> [WORK REQUIRED]:
An exact transcription is needed, starting at the line containing "Given: Click the" and running through the last line of the records, with every picture left out.

> [RECORDS TO PROCESS]:
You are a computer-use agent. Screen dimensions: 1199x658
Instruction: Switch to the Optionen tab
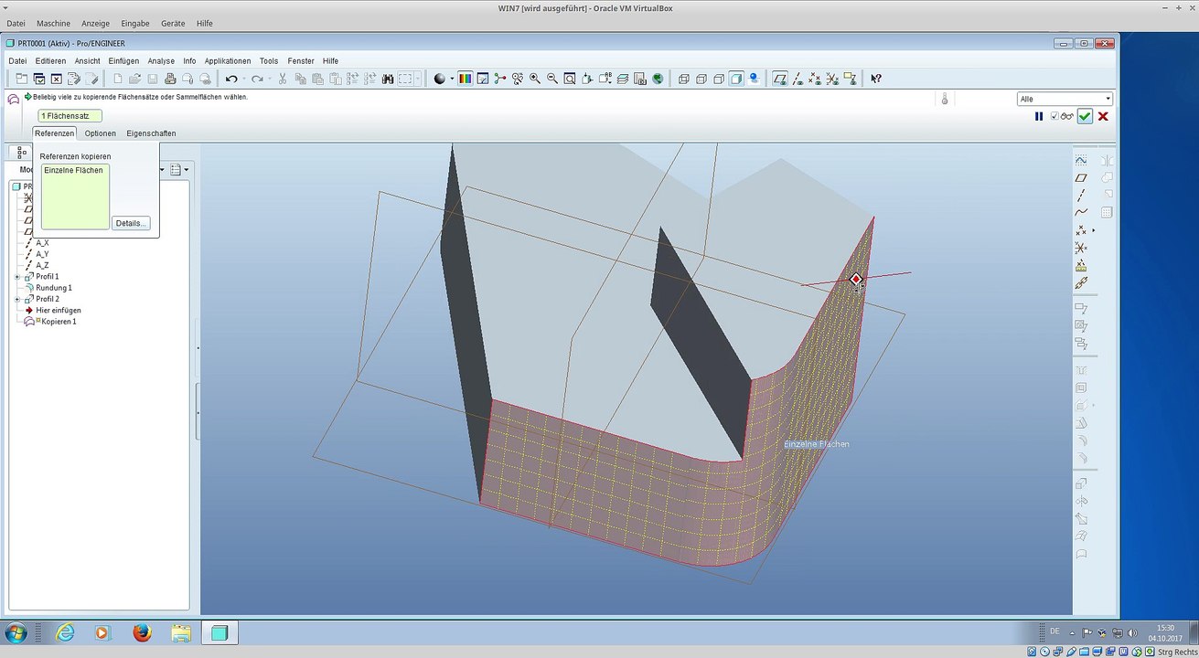click(x=101, y=133)
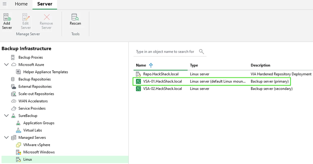Select the Backup Proxies node icon
Image resolution: width=313 pixels, height=164 pixels.
click(13, 57)
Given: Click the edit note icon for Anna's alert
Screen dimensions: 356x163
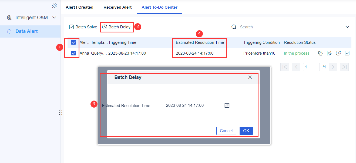Looking at the screenshot, I should (x=329, y=53).
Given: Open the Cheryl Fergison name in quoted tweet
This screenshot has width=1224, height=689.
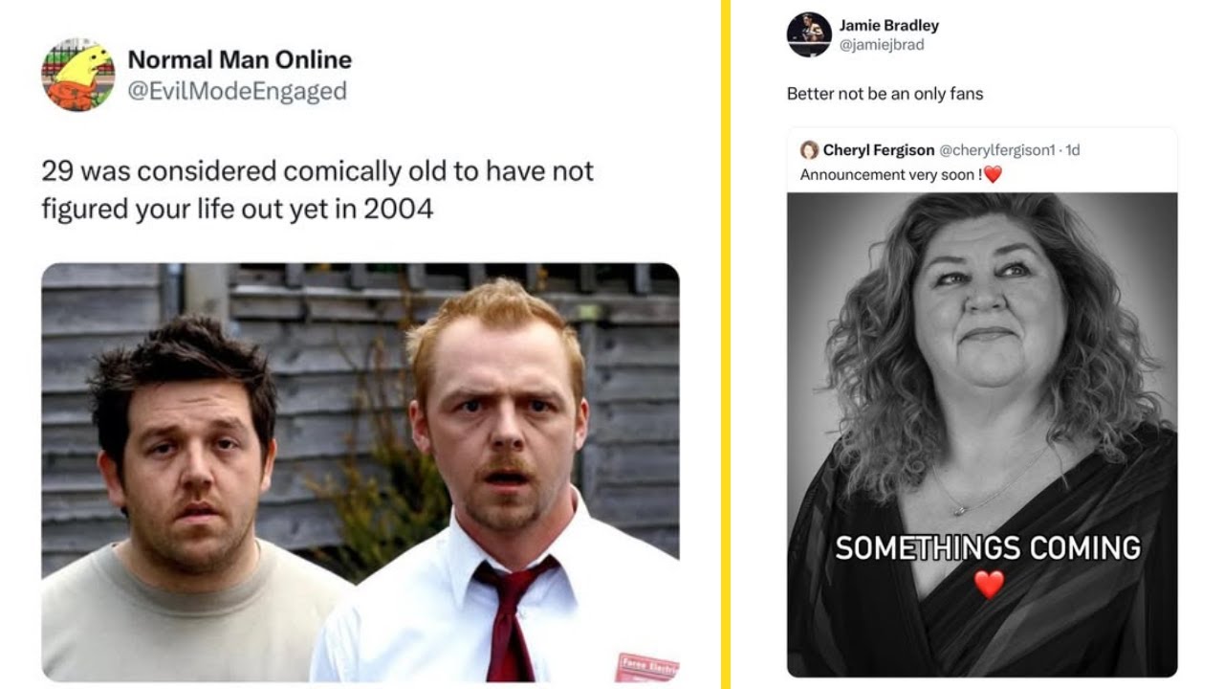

> [SOLUTION FOR THIS TASK]:
Given: Click the edit note icon for Anna's alert
Screen dimensions: 356x163
Looking at the screenshot, I should (x=329, y=53).
Given: Open the Cheryl Fergison name in quoted tweet
This screenshot has width=1224, height=689.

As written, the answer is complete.